As a summary, according to data collected from four insurance companies, common health conditions in Goldendoodles are:
|Tummy upset, digestive problems||ASPCA|
|Allergies||Fetch and ASPCA|
|Hip dysplasia||Embrace, Fetch|
|Subvalvular aortic stenosis||Embrace|
Nationwide study on cancer claims: Good news for Goldendoodles
Interestingly, Nationwide Insurance studied cancer claims for 1.61 million dogs between 2015 and 2021. The Nationwide analytics team shared results that showed…
“Compared to all other dogs, Goldendoodles are almost half as likely (47.4) to have a claim for cancer among Nationwide-insured dogs.” ~ Nationwide Insurance, 2022
Grooming needs of the chocolate Goldendoodle
Like all Goldendoodles, brown Goldendoodles require frequent grooming.
This is because Goldendoodles have coats that tend to shed less than other breeds. In general, the less shedding there is, the more grooming is needed to rid the coat of loose hairs that can turn into mats. Other breeds naturally rid their coat of loose hairs through shedding. But most Goldendoodles need frequent brushing and grooming to sluff off the dead hairs from the coat.
Which brings us to the question, “Are Goldendoodles high maintenance?” When it comes to grooming, the answer leans to, “yes.” However, they are not “high maintenance” in the sense that Goldendoodles are not prissy or prim, or overly demanding.
While on the subject of grooming, I’d like to give you a head’s up about the Goldendoodle puppy coat transition.
As young puppies, Goldendoodles have fine, shorter hair coats that typically don’t mat.
Pet parents may get used to easy-to-care-for puppy coats. But as Goldendoodles enter adolescence, they blow their puppy coats and the adult coat comes in.
When the adult coat starts growing in, it can take unsuspecting new puppy parents by surprise. This is because the puppy hair can get tangled with the adult coat and mats can happen almost over night.
That’s why it important to start a Goldendoodle grooming regimen early.
Frequently asked questions
Are chocolate Goldendoodles rare?
Chocolate Goldendoodles aren’t considered extremely rare. However, they are not as prevalent as cream Goldendoodles. Overall, Goldendoodles of all colors are highly desirable due to the breed’s reputation as friendly, smart, and eager-to-please family companions.
Is the chocolate Goldendoodle right for you?

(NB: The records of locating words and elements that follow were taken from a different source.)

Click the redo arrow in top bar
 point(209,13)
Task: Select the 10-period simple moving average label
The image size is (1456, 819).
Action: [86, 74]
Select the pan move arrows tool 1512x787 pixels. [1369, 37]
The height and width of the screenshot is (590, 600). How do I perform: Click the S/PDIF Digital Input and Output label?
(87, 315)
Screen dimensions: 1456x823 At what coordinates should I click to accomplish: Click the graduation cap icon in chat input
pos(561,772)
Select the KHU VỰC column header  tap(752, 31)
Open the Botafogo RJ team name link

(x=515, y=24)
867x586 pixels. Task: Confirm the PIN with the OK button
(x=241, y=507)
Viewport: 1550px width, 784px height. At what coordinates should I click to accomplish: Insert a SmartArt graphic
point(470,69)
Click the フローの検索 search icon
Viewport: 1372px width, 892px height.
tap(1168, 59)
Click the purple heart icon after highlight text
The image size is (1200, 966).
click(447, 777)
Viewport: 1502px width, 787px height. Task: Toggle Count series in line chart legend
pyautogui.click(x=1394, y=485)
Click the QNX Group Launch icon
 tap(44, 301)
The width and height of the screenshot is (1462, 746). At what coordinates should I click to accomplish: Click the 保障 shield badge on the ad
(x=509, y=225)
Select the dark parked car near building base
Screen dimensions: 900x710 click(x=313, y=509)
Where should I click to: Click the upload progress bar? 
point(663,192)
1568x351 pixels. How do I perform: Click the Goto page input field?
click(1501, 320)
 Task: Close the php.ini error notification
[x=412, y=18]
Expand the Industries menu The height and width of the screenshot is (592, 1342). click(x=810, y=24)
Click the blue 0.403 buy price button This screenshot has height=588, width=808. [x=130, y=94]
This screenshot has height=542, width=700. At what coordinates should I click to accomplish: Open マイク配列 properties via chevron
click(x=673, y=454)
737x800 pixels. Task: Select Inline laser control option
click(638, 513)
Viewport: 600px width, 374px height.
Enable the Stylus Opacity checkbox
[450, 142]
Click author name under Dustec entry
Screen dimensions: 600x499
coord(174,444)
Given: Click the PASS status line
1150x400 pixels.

If you’re looking for a canine companion who is social and wants to spend time with you, if you’re looking forward to spending time each day going for walks or enjoying activities with your dog, and if caring for your dog’s hair coat through grooming sounds like a chance to bond with your dog, then the Goldendoodle may be the best match for you.
What do those qualities look like?
- Social/wants to be with you…Follows you to the bathroom
- Energetic…Needs daily energy burns such as walks or games of fetch
- Grooming…brushing daily or weekly depending on coat type to keep the coat mat free
Goldendoodles are a special mix of intelligence, energy, and sociability. With your unending love and by making them part of your family, those qualities will shine.
Thank you for getting to know the brown Goldendoodle
Thank you for stopping by HappyGoDoodle, our cozy, dog-friendly corner created for Doodle dog enthusiasts. We hope we’ve helped you get to know the chocolate brown Goldendoodle.